Contextualization in the New Testament
Chris Wigram reviews Dean Flemming's book
Why is this book essential reading for anyone who is involved in teaching the Bible? It is because Flemming, a North American New Testament scholar, shows quite clearly how limited are views of the Bible and theology that are purely mono-cultural. He demonstrates how the context of his ministry and his interaction with believers from differing cultures enhanced his understanding of scripture. His cross-cultural experience demanded from him a re-reading of the text in the light of the contribution of others.

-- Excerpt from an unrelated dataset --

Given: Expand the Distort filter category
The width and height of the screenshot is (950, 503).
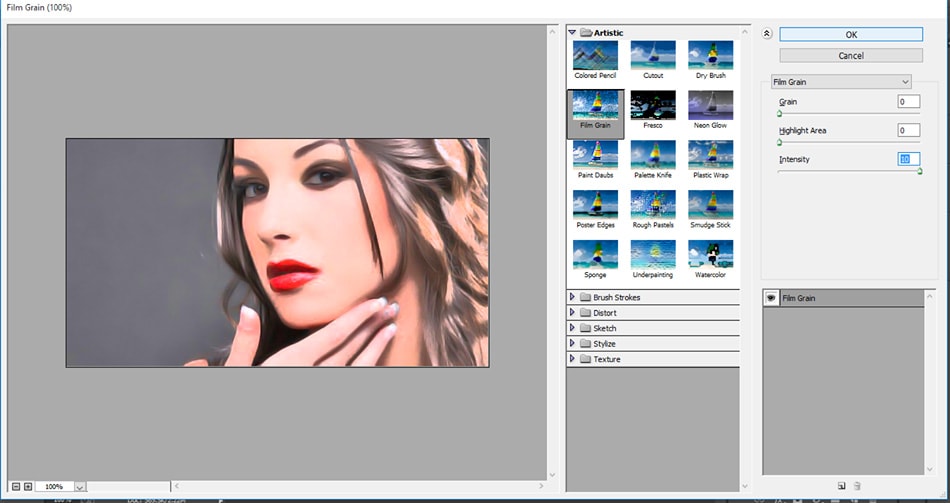Looking at the screenshot, I should pyautogui.click(x=573, y=313).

This book presents some of Flemming’s research and shows how clearly the context colours the writings of the New Testament. He focuses on the four gospels, Paul and the Book of Revelation, showing in some detail, how the local context determined the writers’ approach. This puts to bed once and for all the idea that in the Bible we have ‘timeless trust’ that only needs to be re-introduced in a differing context for it to be understood. The reality is much harder than that for the faithful communicator. He or she has to understand the context into which the message is being preached. This means learning the language and the thought patterns of those who receive the message.
Equipped with these tools, the faithful teacher will receive new insights into God’s revelation in Christ as it encounters new situations.
The important aspect of this book is that it also gives us the tools for an understanding that we are all, wherever we are in the world, doing some form of cross-cultural communication, and so gives all of us important lessons. A similar effort on the Old Testament would be great!